If a guy ran away on seeing my book collection without asking me why I own the books I do, I can tell you we wouldn’t be well-matched, but it would not be because he doesn’t like fantasy, but because he’s hastily judgmental in a way that I dislike. Much as I dislike reading some of the content of these discussions, which often sound a lot like literary pissing contests. Oh — your dealbreaker is Dan Brown? Well mine is Jane Austen. He thinks men who read self-help books are wimps. She can’t believe anyone wouldn’t read fiction.
It’s not really about the books, it’s about why you own the books, why you read the books, and at that point it’s more about what you think anyway. Literary dealbreakers aren’t literary, they’re philosophical. And you can’t assume philosophy from simple ownership.
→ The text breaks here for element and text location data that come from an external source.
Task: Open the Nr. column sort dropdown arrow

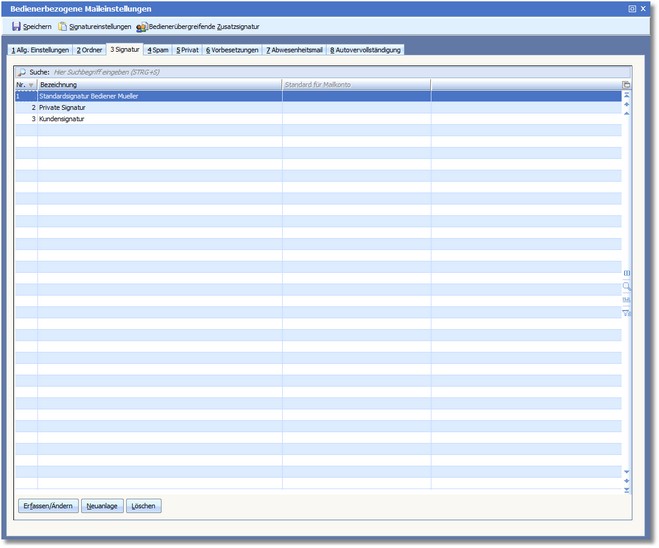Action: [31, 85]
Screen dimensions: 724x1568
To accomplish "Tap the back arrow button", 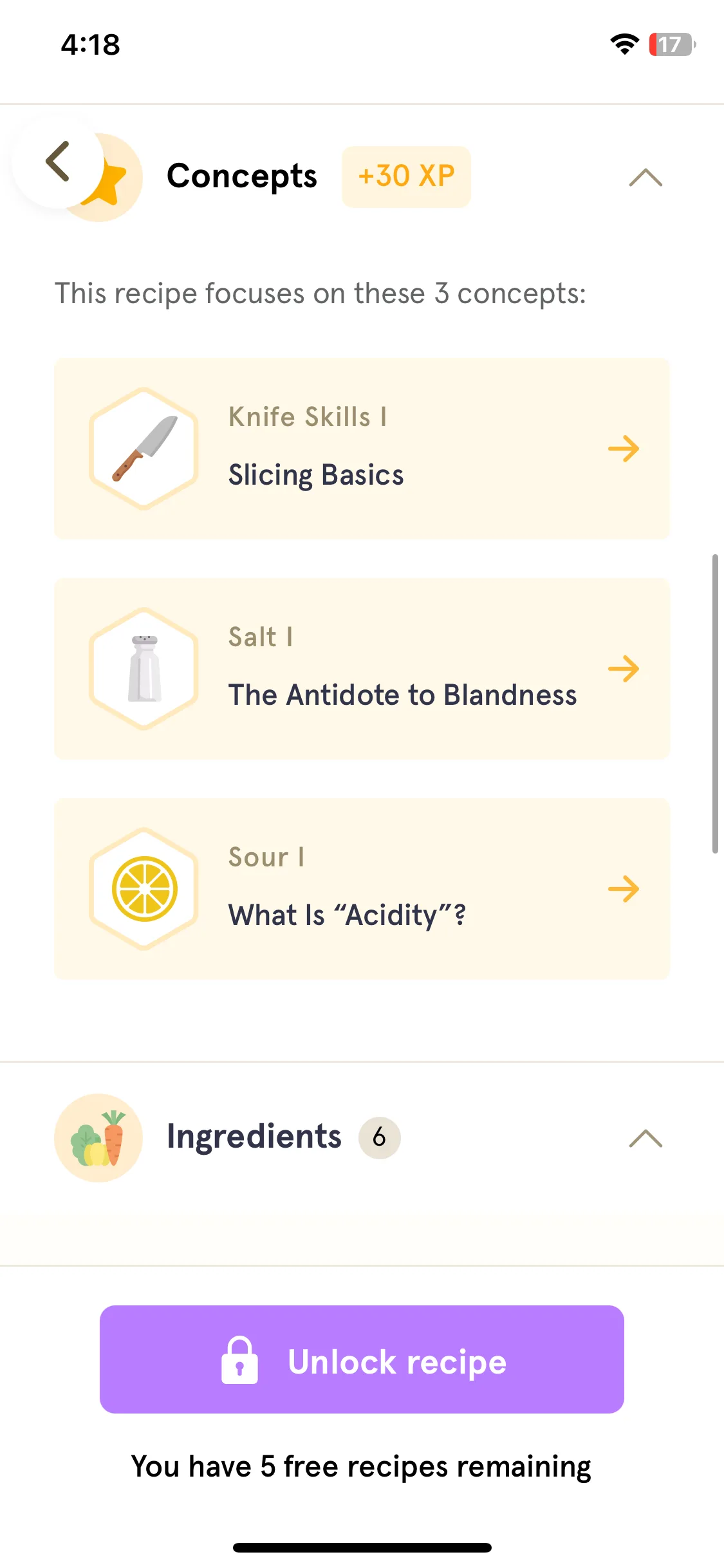I will coord(58,162).
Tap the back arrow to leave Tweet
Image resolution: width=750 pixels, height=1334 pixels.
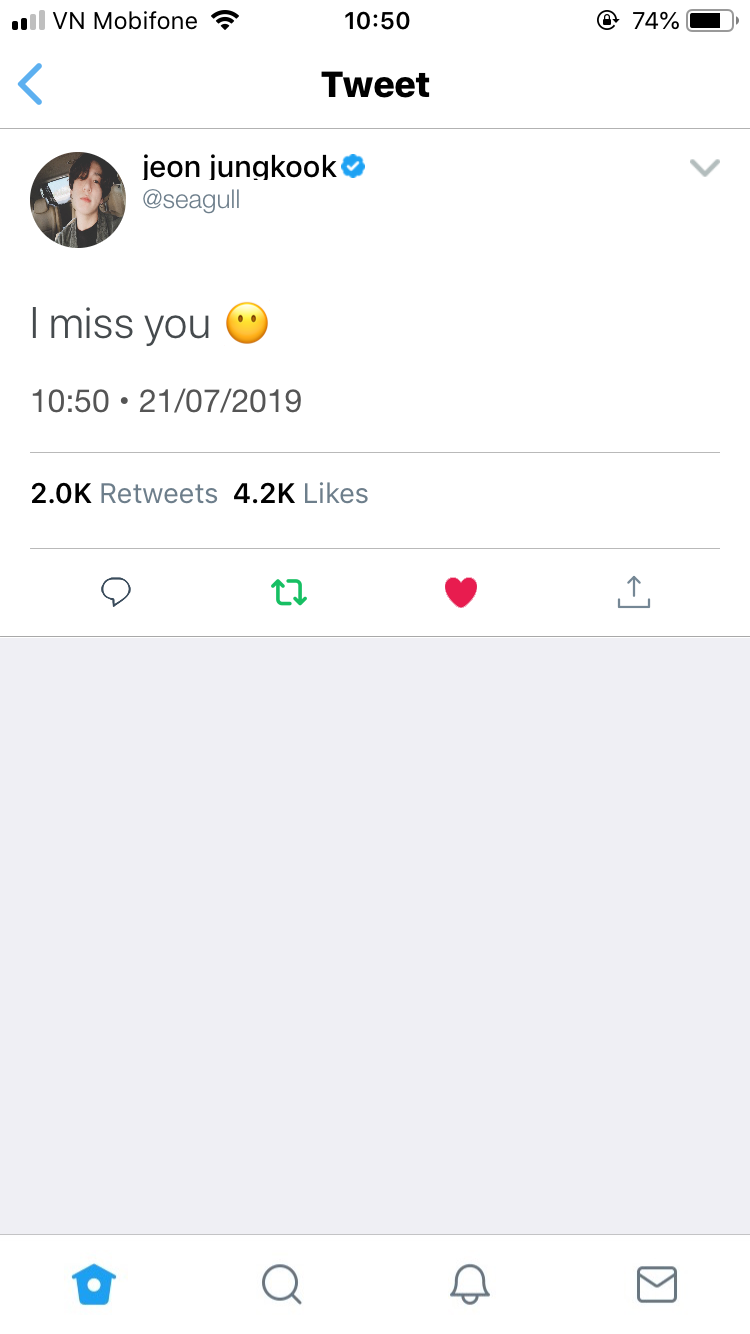(31, 84)
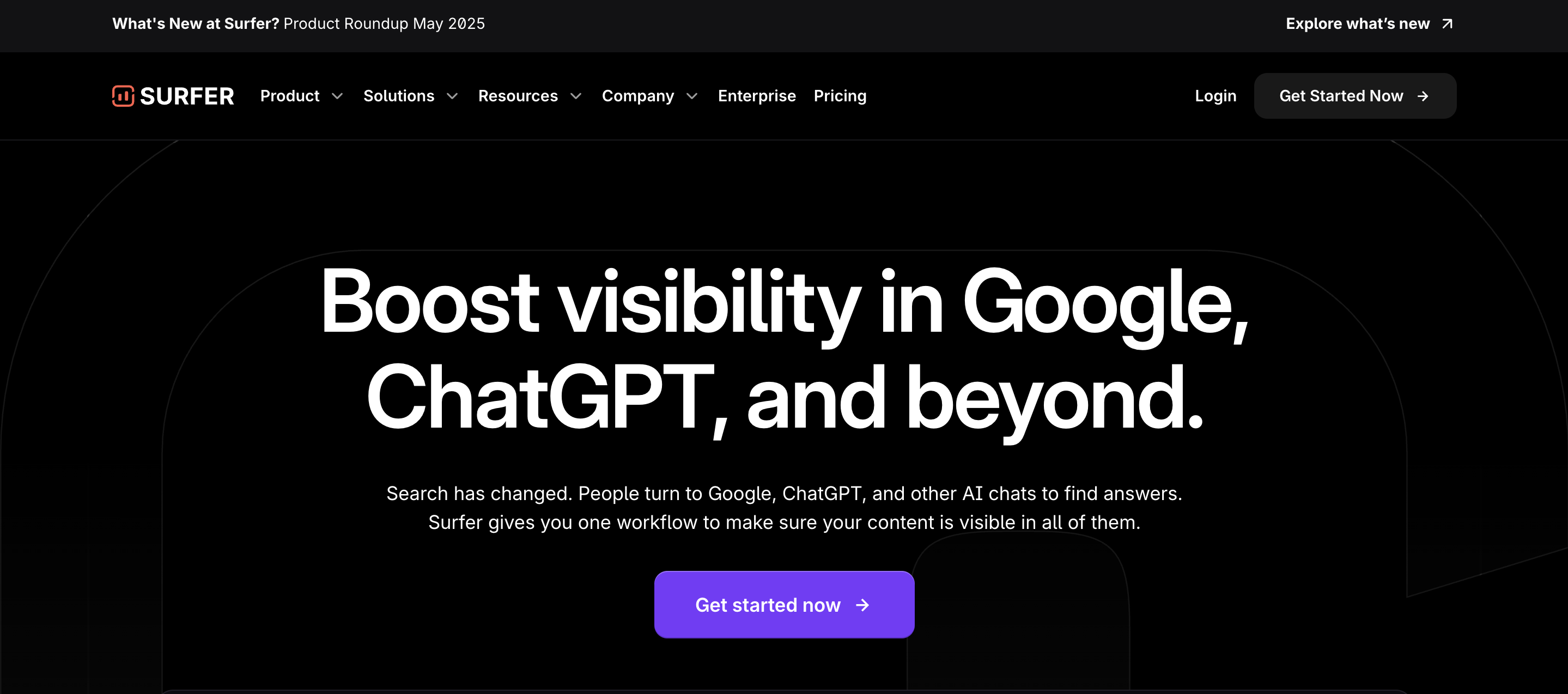Click the Login link
Screen dimensions: 1568x694
[x=1215, y=96]
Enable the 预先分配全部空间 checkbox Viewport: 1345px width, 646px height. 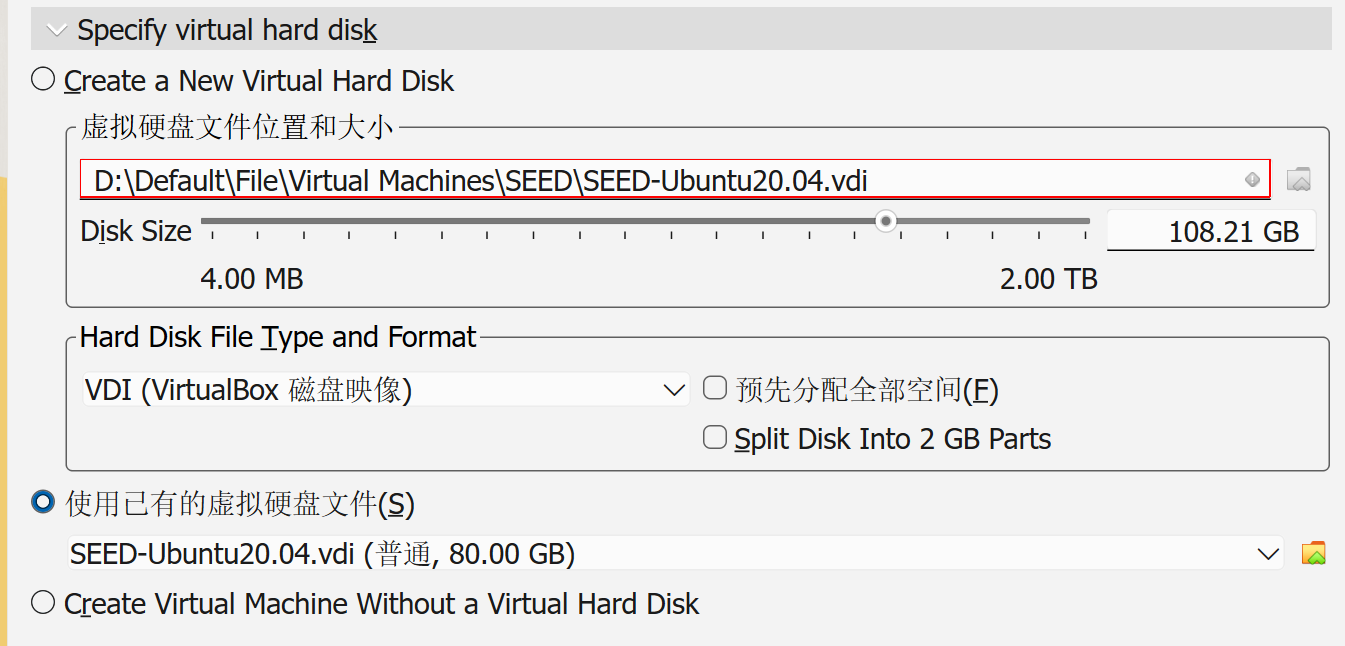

I was looking at a Netflix flier on M’s floor this morning and remarked “Funny they say that the plans start at 4.99 per month when the 4.99 plan really isn’t all that useful.” Then I thought, well, the 4.99 plan is 1 movie at a time, 2 per month. How often do I really exceed that? Right now I can have two out at a time, but I barely watch one per month on average. I do like having the choice of two movies, but practically speaking I don’t need the plan I have. Except that if I were sick or something, I’d want to be able to watch a lot of movies quickly. But Netflix allows you to change your plan pretty much whenever you want, I think (maybe not more often than once a month, but still). You can get an extra movie for a pro-rated amount of the next-higher plan for the remainder of the month, if you decide you need one.
As I was thinking about this, I made a connection to the complaint made in Who Killed the Electric Car? that the car has limited range (and the EV1, specifically, also had limited space). I tend to be confused people’s attachment to having a car that goes hundreds of miles and stores four people and a bunch of cargo when 90% of the time they go under 30 miles and carry one person and a tiny amount of cargo (a job that could easily be done by a bike, SmartCar, or other small vehicle). But here I am, making the analogous decision with my Netflix account.
I told this to M and he remarked that it’s a principle of system design: do you design for peak load, or average load? And there’s a definite desire to design and select for a system that handles peak load, so that the system never fails, even under peak circumstances. If you have the extra resources, why not design for peak load? It’s a psychological thing. We want the system that never fails, so that we can have just one system, and not have to think about having multiple systems, or cleverly designing the system to reduce peak load. It’s a sensible decision in many ways. It’s just that sometimes the consequences are not desirable.
Can we convince ourselves to accept peak restrictions so that the overall system can be more efficient? If my Netflix choice is any indication, it’s pretty hard.